_练习任务_:
1. 请根据 POJ 2516 题解作答：
(a) 超级源点连向货源的边，容量与代价分别是什么？
(b) 货源连向商店的边，容量与代价分别是什么？
(c) 代码中宏 INF 被定义为何值？
2. 请续写 POJ 2516 题解，从其最后一行代码之后接着写下去。

POJ - 2516 Minimum Cost （MCMF）

题目大意：有n间商店，m个货源，k种商品
现在给出每间商店所需的商品个数和每个货源能提供的商品数量，和货源运输货物到商店的代价
问能否满足所有商店的需求，且代价最小

解题思路：每种商品的运输是是不相关的，所以可以将每种商品的运输分离出来求
超级源点—货源，容量为供货量，代价为0
货源—商店,容量为INF，代价为运输代价
商店—超级汇点，容量为需求量，代价为0

每次进行判断，如果不能满足的话，直接赋值为-1，也就是说后面可以不用再跑了，因为不可能满足了，判断条件就是取反，-1取反刚好是0

#include <cstdio>
#include <cstring>
#include <algorithm>
#include <queue>
#include <vector>
using namespace std;
#define N 1010
#define INF 0x3f3f3f3f

struct Edge{
    int from, to, cap, flow ,cost;
    Edge() {}
    Edge(int from, int to, int cap, int flow, int cost):from(from), to(to), cap(cap), flow(flow), cost(cost) {}
};

struct MCMF{
    int n, m, source, sink;
    vector<Edge> edges;
    vector<int> G[N];
    int d[N], f[N], p[N];
    bool vis[N];

    void init(int n) {
        this->n = n;
        for (int i = 0; i <= n; i++)
            G[i].clear();
        edges.clear();
    }

    void AddEdge(int from, int to, int cap, int cost) {
        edges.push_back(Edge(from, to, cap, 0, cost));
        edges.push_back(Edge(to, from, 0, 0, -cost));
        m = edges.size();
        G[from].push_back(m - 2);
        G[to].push_back(m - 1);
    }

    bool BellmanFord(int s, int t, int &flow, int &cost) {
        for (int i = 0; i <= n; i++)
            d[i] = INF;
        memset(vis, 0, sizeof(vis));
        vis[s] = 1; d[s] = 0; f[s] = INF; p[s] = 0;
        queue<int> Q;
        Q.push(s);

        while (!Q.empty()) {
            int u = Q.front();
            Q.pop();
            vis[u] = 0;

            for (int i = 0; i < G[u].size(); i++) {
                Edge &e = edges[G[u][i]];
                if (e.cap > e.flow && d[e.to] > d[u] + e.cost) {
                    d[e.to] = d[u] + e.cost;
                    p[e.to] = G[u][i];
                    f[e.to] = min(f[u], e.cap - e.flow);
                    if (!vis[e.to]) {
                        vis[e.to] = true;
                        Q.push(e.to);
                    }
                }
            }
        }

        if (d[t] == INF)

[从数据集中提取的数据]

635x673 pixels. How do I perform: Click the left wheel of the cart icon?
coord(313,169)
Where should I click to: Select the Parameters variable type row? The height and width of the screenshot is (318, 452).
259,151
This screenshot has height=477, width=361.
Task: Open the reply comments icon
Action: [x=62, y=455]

_练习答案_:
1.
(a) 容量为供货量，代价为0。
(b) 容量为INF，代价为运输代价。
(c) 0x3f3f3f3f。

2.
            return false;

        flow += f[t];
        cost += d[t] * f[t];

        int u = t;
        while (u != s) {
            edges[p[u]].flow += f[t];
            edges[p[u] ^ 1].flow -= f[t];
            u = edges[p[u]].from;
        }
        return true;
    }

    int Mincost(int s, int t, int &cost) {
        int flow = 0;
        while (BellmanFord(s, t, flow, cost));
        return flow;
    }
};
MCMF mcmf;
#define M 60
int need[M][M], supply[M][M];
int n, m, k;

void init() {
    for (int i = 1; i <= n; i++)
        for (int j = 1; j <= k; j++)
            scanf("%d", &need[i][j]);

    for (int i = 1; i <= m; i++)
        for (int j = 1; j <= k; j++)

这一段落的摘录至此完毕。